───── EXTRACTED MATERIAL ─────

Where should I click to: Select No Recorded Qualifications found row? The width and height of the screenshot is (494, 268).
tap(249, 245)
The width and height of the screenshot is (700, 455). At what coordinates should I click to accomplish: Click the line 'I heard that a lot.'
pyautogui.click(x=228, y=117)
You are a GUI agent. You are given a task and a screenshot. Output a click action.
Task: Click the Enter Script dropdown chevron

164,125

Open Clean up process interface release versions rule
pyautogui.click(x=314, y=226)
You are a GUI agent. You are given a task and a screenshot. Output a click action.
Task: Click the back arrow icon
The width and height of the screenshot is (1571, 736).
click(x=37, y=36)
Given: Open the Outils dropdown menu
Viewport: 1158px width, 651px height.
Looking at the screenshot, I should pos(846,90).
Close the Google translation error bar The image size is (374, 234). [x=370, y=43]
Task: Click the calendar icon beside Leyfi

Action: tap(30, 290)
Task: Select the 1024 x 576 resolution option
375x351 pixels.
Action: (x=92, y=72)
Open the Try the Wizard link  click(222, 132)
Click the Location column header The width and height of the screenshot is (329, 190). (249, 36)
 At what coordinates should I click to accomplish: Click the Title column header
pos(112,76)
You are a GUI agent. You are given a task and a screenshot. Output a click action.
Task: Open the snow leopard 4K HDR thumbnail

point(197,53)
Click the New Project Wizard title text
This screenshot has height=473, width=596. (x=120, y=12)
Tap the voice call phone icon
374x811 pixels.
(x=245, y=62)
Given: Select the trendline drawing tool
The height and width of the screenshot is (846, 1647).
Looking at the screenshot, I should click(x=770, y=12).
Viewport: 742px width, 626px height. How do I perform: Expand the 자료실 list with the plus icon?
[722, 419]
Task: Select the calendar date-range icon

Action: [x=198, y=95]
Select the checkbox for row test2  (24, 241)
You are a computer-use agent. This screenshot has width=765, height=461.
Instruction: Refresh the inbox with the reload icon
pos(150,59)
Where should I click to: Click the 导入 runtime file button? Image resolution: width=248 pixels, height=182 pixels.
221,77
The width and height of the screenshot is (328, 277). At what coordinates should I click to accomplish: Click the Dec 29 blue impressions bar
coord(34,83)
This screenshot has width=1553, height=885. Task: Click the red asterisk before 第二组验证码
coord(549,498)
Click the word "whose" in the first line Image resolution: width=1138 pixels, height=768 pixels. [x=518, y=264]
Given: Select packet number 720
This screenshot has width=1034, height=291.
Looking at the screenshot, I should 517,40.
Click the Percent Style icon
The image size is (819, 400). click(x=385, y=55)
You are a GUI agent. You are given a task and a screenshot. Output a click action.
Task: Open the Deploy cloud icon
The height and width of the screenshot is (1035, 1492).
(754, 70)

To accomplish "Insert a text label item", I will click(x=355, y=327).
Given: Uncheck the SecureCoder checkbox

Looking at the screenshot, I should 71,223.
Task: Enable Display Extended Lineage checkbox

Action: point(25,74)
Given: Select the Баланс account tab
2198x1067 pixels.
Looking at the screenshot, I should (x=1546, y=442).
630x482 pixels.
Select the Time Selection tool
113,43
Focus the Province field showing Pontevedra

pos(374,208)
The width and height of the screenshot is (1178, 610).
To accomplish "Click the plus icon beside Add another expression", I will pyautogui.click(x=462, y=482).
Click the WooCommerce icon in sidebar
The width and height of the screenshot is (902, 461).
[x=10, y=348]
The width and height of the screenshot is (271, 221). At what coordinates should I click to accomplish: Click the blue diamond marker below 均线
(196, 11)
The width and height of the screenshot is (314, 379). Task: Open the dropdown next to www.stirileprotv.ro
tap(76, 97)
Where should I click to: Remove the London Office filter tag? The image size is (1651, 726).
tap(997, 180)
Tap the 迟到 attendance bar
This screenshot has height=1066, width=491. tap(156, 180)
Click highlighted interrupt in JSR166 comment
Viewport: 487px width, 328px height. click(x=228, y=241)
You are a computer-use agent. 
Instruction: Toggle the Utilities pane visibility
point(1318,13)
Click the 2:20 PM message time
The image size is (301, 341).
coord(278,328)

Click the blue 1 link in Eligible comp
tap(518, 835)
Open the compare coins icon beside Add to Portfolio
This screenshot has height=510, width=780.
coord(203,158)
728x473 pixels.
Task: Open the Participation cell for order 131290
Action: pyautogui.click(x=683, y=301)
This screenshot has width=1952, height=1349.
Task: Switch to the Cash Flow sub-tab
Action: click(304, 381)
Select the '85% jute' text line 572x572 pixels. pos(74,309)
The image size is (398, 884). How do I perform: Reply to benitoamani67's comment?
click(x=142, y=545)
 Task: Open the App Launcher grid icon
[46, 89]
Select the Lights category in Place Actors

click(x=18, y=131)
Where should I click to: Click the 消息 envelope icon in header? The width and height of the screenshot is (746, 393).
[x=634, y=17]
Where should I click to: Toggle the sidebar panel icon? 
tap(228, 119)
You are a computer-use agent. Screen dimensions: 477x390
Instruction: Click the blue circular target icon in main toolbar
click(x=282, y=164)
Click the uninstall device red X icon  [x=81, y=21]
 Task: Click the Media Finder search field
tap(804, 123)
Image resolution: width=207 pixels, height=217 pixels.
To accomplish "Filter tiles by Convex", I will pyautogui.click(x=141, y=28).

─────

GIVEN EXERCISE:
Please find every line in the records above that contains the word "Select" and copy each one out. Case counts.

EXERCISE SOLUTION:
Where should I click to: Select No Recorded Qualifications found row? The width and height of the screenshot is (494, 268).
Task: Select the 1024 x 576 resolution option
Given: Select the trendline drawing tool
Task: Select the calendar date-range icon
Select the checkbox for row test2  (24, 241)
Given: Select packet number 720
Given: Select the Баланс account tab
Select the Time Selection tool
Select the '85% jute' text line 572x572 pixels. pos(74,309)
Select the Lights category in Place Actors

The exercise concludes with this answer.